Love the beginning and last 30 minutes, The middle of the movie could have been better.
RealityChuck:
I saw it at the Cinerama Theater in NYC during the original run. I was psyched – a big-budget SF film! – but was disappointed.
It’s not that it’s slow – that didn’t bother me. And the visuals were impressive, as was the imagining of life in the future. But the story stunk.
Seeing it years later, I realized what had happened: Kubrick had set himself up to have a great revelation, but couldn’t come up with one. So he went with flashy graphics and misdirection to hide the face he couldn’t think of anything to say. This replacement of substance with flashy special effects presaged the science fiction of today – Flash Gordon writ large. Before 2001 , special effects were in service to the story. It showed that if you show enough fancy effects, people will love it even if the story is weak.
Star Wars codified this – it was Flash Gordon – but 2001 showed Lucas the way. There seems to have been a few intelligent SF films in the past few years, as superhero films took all the flash, allowing for things like Arrival to be made.
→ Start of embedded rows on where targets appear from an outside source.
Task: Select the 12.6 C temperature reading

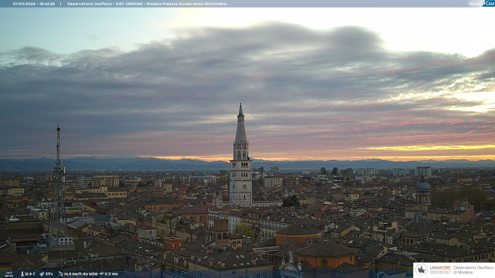Action: coord(30,274)
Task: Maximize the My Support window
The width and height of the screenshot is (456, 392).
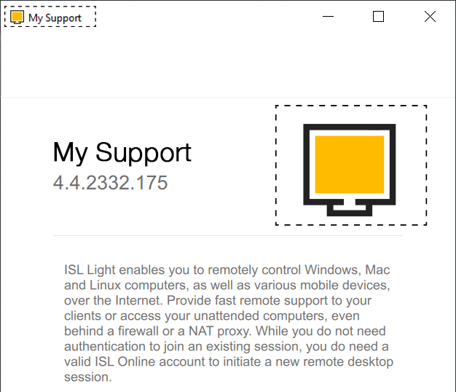Action: (378, 17)
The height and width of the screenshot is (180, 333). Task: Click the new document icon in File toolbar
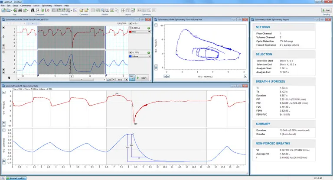(x=3, y=10)
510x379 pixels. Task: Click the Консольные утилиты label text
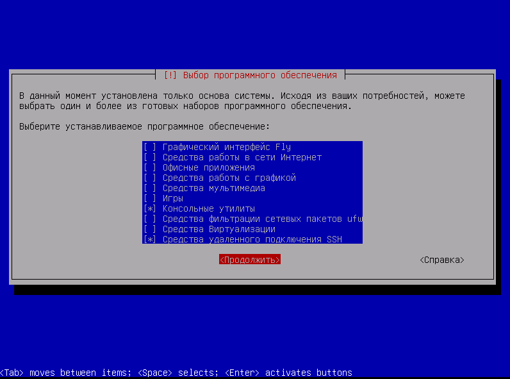208,209
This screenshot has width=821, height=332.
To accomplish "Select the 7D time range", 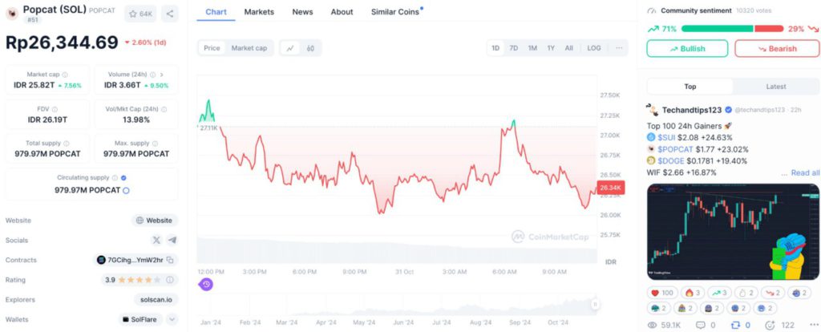I will tap(514, 48).
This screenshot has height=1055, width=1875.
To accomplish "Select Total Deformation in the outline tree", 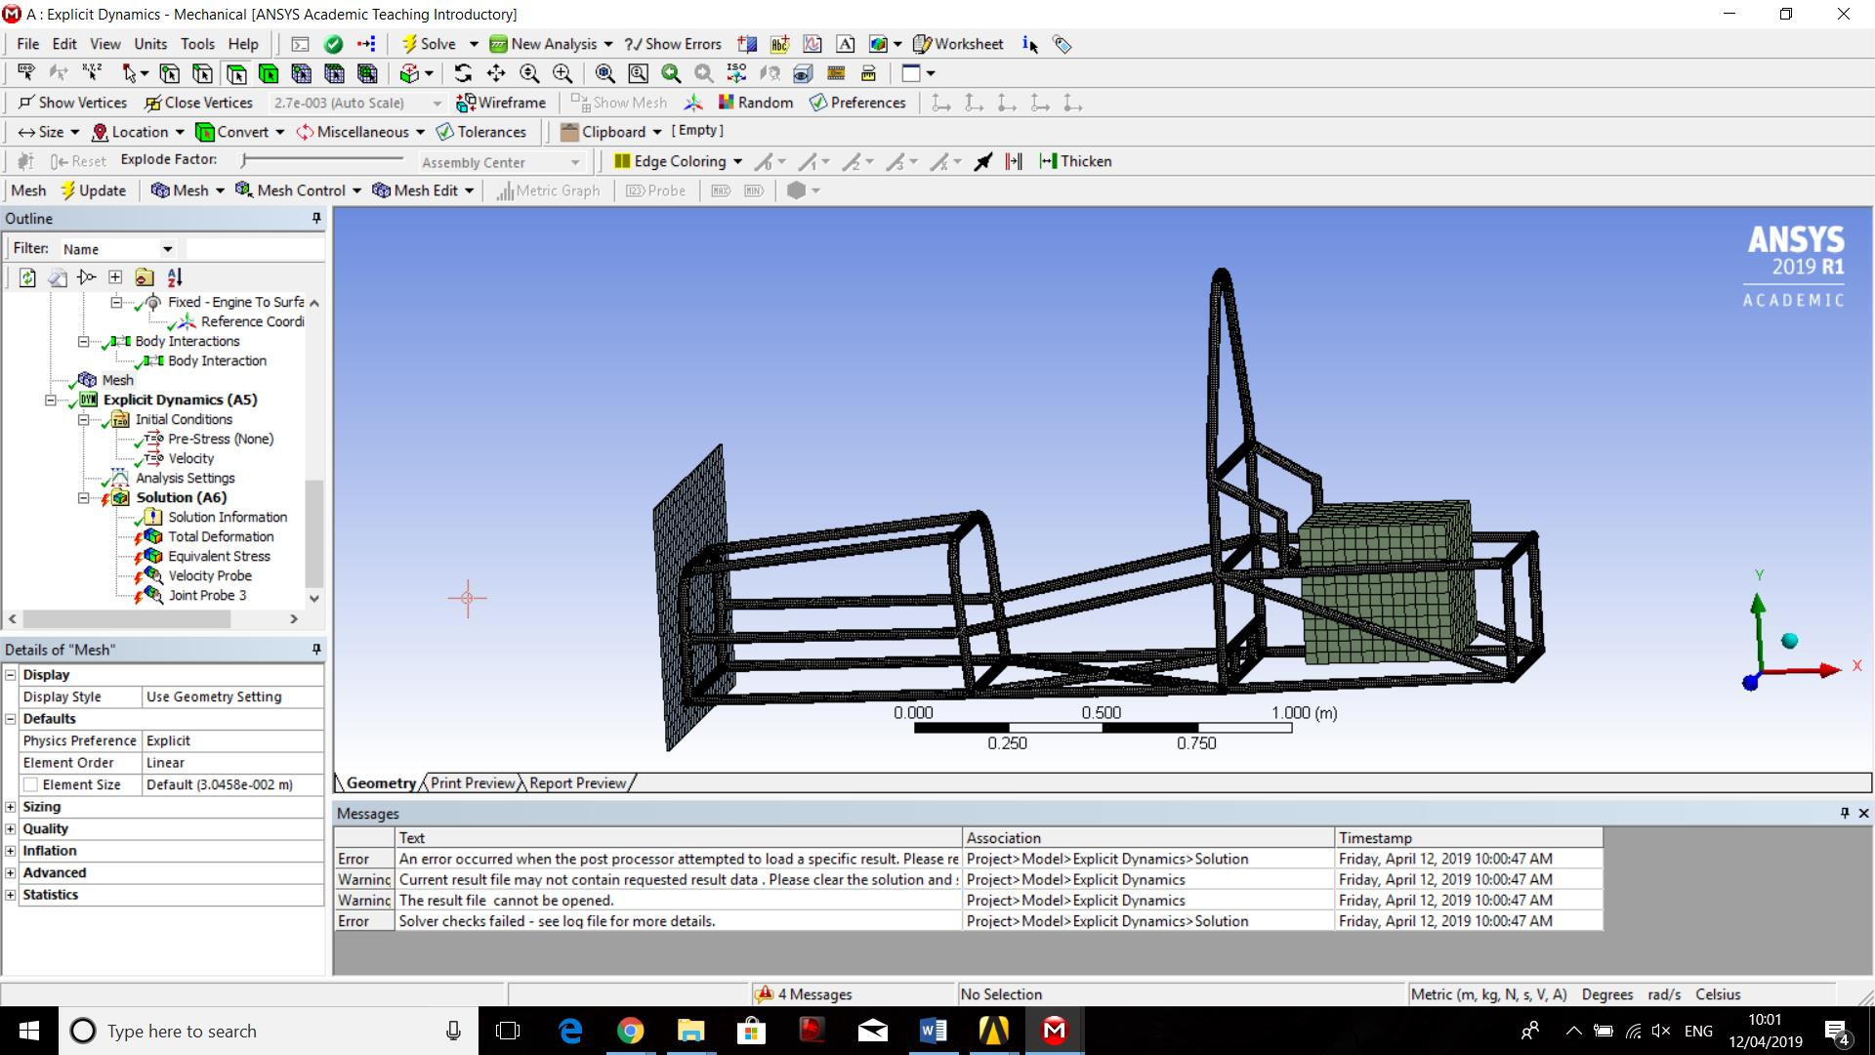I will (221, 536).
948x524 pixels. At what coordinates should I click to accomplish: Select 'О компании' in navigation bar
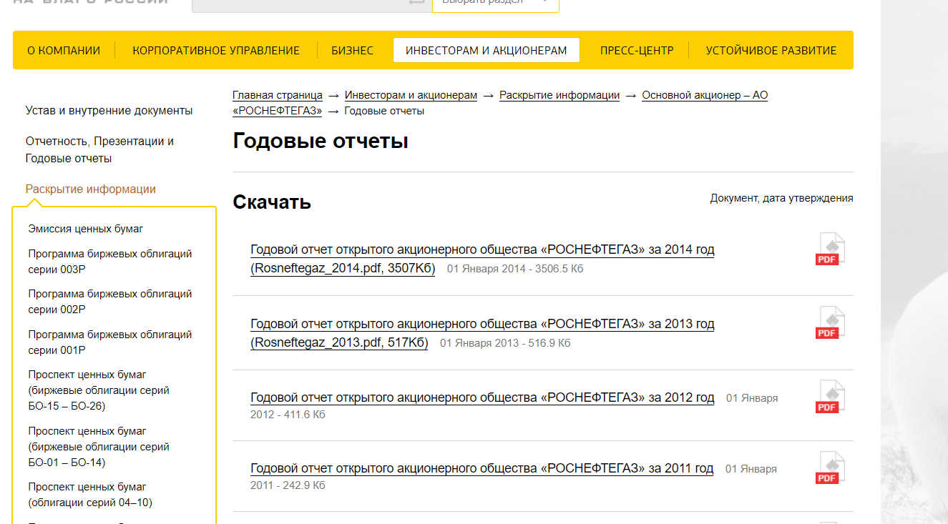(x=64, y=51)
So 2001 has a lot to answer for. Rewatching it let me understand what was so wrong with it, and why it became such a landmark. But not for me.
Paople have been making special effects based spectacles since the dawn of cinema , so 2001 is hardly to be “blamed” for the rise of special effects movies. They would have happened anyway, as SFX improved. And I’m not sure what’s wrong with that. Audiences want to be entertained.
Also, your complaints about the story of 2001 are objectively wrong, but Voyager and Stranger have already addressed that.